Parallel Clustering on GPU's

Project Information

Discipline
Computer Science (401) 
Subdiscipline
11.07 Computer Science 
Orientation
Research 
Abstract

The applications in science are creating huge amount of data sets. These data sets need to be classified into subsets in order to draw some meaningful conclusions. Data clustering is the statistical analysis process that groups similar objects into relatively homogeneous sets which are called clusters. The computational demands of data clustering grow rapidly. And it is very time consuming for single CPU to processing large data sets. To address this computational demands, we investigated a CUDA based high performance solution to two data clustering algorithms: K-means and C-means. The k-means clustering is a method of cluster analysis which aims to partition n observations into k clusters in which each observation belongs to the cluster with the nearest mean. Fuzzy C-means is an algorithm of clustering that allows one element to belong to two or more clusters with different probabilities.

For this project, we propose a low cost, user friendly, high performance solution that used to perform parallel clustering on GPU's. Two data clustering algorithms, Kmeans and Cmeans were implemented with our proposed solution. The optimization issues of our CUDA based implementation for these two clustering algorithms, such as tiling of input and intermediate data, and splitting of computational kernel, are studied. The illustration on how to implement the global reduction primitives, and how to apply them to Kmeans were given. The performance of sequential, single GPU, and multiple GPU implementations of the two data clustering algorithms are compared in detail.

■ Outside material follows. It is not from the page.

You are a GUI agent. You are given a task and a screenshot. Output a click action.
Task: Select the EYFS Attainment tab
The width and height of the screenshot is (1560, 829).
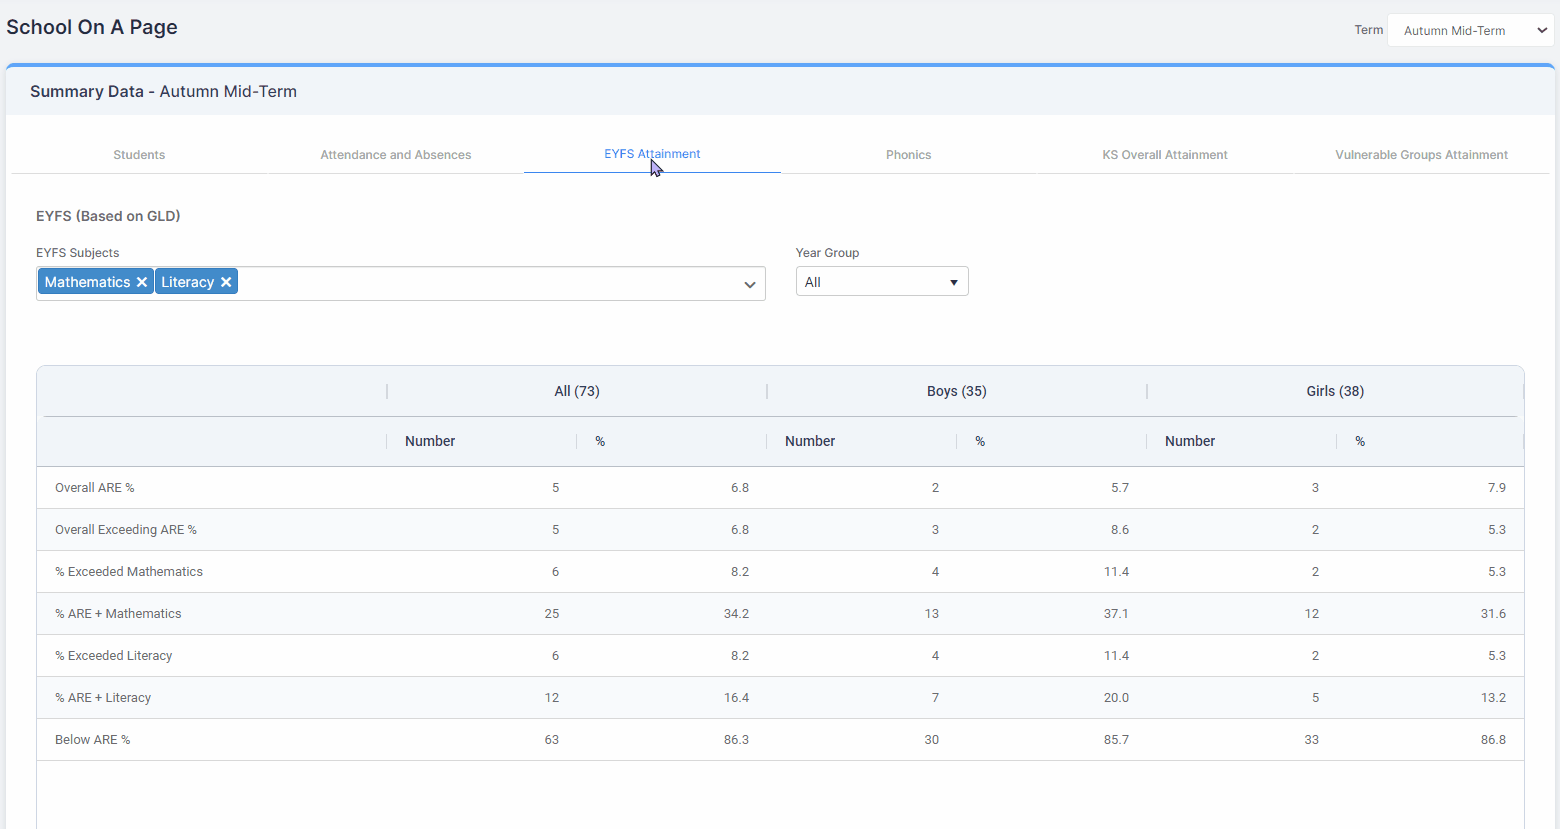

The parallel clustering on GPUs project consists of three subprojects, GlobalReductions, Cmeans, and Runtime tool. The timeline and associated pdf reports are as follows:

1. GlobalReductions (Jan/2013~now) (PDF)
2. Cmeans (May/2012~Sep/2012) (PDF) (DataSet)
3. Runtime (Aug/2012~Dec/2012) (PDF) (PPT)

Intellectual Merit

We expect to develop a low cost, user friendly, high performance framework for parallel clustering on GPU's. In programmability side, it provided the developers with a unique global reduction programming interface that hide implementation and optimization details. In performance side, it showed the much better performance for Kmeans and Cmeans as compared with corresponding multi-core CPU implementation; and it showed scalable performance as opposed to single GPU results. This research work is expected to aware the neccessary and advantages of providing global reductions primitives for parallel clustering computation. The source code of Cmeans and Runtime tool project are archived in Github at: Cmeans Code: https://github.com/cyberaide/biostatistics Panda V0.3: https://github.com/futuregrid/panda/tree/master/PandaV0.3 (Aug2012~Dec2012) Panda V0.4: https://github.com/futuregrid/panda/tree/master/PandaV0.4 (Jan2013~April2013)

Broader Impacts

Three PhD students working on this project will make usage of high performance infrastructure on Delta cluster on FutureGrid. The research report will be archived as FG document and project code will be opened to FG users as well. In addition, some experience of this project have been written as tutorial pages in FutureGrid portal.

Project Contact

Project Lead
Gregor von Laszewski (gvonlasz) 
Project Manager
Hui Li (lihui) 
Project Members
Hui Li, Gregor von Laszewski, Fugang Wang  

Resource Requirements

Hardware System
  • delta (GPU Cloud)
 
Use of FutureGrid

We will use FutureGrid to run experiments on multiple nodes of the Delta system. The software stack of our program including: CUDA, Pthread, OpenMP, MPI. Some middle size input data will be stored in file system on Detla nodes.

Scale of Use

between 1~10 nodes on Delta cluster.

Project Timeline

Submitted
04/05/2013 - 07:25 
Completed
05/01/2013